Activist psychiatrist John E. Fryer dies

Psychiatrist John E. Fryer, whose coming out at a meeting of the American Psychiatric Association is one of the most influential events in gay and lesbian history, died February 25 in Philadelphia from aspiration pneumonia, according to The Philadelphia Inquirer. In 1972 Fryer, wearing a full-face mask and wig, came out to the APA at a meeting in Dallas under the pseudonym Dr. H. Anonymous. At the time, the APA listed homosexuality as a mental illness. Fryer decided to speak to the group after losing two jobs because of his sexual orientation. In his historic speech he described to his audience the difficulties of being gay and practicing in a profession that considered him to be mentally ill.

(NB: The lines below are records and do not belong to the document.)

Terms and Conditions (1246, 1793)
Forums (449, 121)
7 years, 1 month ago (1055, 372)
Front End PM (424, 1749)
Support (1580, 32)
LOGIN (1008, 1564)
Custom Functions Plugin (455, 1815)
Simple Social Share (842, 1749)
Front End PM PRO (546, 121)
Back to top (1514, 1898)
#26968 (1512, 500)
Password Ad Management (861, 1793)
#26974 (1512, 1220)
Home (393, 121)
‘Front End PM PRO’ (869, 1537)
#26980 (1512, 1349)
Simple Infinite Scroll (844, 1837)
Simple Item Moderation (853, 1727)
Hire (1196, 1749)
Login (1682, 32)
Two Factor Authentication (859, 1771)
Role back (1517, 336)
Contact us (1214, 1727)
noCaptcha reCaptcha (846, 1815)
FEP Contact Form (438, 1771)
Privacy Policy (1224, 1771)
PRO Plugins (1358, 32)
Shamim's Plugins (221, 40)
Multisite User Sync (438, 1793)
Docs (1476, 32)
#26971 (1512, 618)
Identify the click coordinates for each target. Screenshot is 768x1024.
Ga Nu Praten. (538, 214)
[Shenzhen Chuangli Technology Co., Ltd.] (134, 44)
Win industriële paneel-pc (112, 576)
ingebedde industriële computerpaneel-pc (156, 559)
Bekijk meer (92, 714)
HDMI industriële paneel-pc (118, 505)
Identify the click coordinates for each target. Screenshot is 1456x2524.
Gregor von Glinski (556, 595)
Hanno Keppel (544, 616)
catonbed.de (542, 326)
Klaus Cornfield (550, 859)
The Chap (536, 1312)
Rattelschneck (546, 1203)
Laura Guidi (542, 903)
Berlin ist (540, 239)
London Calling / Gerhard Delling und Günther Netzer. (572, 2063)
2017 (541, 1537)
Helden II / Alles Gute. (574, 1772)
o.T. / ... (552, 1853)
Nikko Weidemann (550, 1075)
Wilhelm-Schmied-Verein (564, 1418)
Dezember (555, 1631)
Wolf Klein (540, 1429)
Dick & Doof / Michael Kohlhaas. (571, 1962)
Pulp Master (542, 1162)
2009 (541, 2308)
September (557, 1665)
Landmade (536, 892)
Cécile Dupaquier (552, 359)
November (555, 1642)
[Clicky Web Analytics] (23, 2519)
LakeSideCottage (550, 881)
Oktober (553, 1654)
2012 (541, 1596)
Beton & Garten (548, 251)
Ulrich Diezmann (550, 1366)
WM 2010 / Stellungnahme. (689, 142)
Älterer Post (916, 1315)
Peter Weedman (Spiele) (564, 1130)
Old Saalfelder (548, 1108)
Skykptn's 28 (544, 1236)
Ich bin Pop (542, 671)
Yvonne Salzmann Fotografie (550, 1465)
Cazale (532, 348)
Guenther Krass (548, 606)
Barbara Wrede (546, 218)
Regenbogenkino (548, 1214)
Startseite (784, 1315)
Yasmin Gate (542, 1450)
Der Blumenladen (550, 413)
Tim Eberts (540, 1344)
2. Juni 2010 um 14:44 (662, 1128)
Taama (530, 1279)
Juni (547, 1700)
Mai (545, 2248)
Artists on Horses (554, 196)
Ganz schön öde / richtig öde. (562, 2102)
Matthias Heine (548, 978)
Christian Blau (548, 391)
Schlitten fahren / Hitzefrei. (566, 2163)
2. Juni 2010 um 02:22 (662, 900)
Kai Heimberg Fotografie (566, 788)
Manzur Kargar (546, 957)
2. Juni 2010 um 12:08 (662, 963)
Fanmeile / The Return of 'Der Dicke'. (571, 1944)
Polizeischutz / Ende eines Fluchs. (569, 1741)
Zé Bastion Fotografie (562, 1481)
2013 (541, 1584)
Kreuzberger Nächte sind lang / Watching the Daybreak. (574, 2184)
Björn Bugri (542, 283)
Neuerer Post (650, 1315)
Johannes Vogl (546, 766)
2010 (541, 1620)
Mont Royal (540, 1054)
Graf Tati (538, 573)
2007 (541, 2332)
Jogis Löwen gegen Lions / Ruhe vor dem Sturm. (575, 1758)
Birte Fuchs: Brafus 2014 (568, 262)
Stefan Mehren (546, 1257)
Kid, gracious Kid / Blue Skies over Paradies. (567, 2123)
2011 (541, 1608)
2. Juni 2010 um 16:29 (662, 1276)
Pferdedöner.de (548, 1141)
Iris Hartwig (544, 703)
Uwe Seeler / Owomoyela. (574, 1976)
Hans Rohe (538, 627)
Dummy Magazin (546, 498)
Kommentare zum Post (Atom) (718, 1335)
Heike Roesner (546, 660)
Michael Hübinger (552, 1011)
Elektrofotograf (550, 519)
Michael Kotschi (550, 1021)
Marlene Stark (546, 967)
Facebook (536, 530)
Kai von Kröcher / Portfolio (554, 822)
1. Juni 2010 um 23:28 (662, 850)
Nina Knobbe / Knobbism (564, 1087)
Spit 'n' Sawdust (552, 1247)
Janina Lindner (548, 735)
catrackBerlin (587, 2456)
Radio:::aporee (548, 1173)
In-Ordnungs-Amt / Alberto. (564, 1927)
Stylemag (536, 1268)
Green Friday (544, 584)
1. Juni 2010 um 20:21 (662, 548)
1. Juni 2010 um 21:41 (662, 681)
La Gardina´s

In 1973 the APA removed homosexuality from its Diagnostic and Statistical Manual of Mental Disorders. "It made a big difference," said renowned activist Barbara Gittings, who sat with Fryer the day he spoke to the APA. "Here, for the first time, was a gay psychiatrist telling his colleagues why his career would be ruined if people knew he was gay. It opened up things a great deal, because it made many psychiatrists realize gays were not some abstract idea but were in fact in their profession--there was one right in front of them." Fryer founded or helped to found Physicians in Transition, Temple's Family Life Development Center, the Institute of Religion and Science, and the Philadelphia AIDS Task Force. He was recognized in 2002 by Vanderbilt University Medical School with a distinguished alumnus award and by the Association of Gay and Lesbian Psychiatrists with a distinguished service award.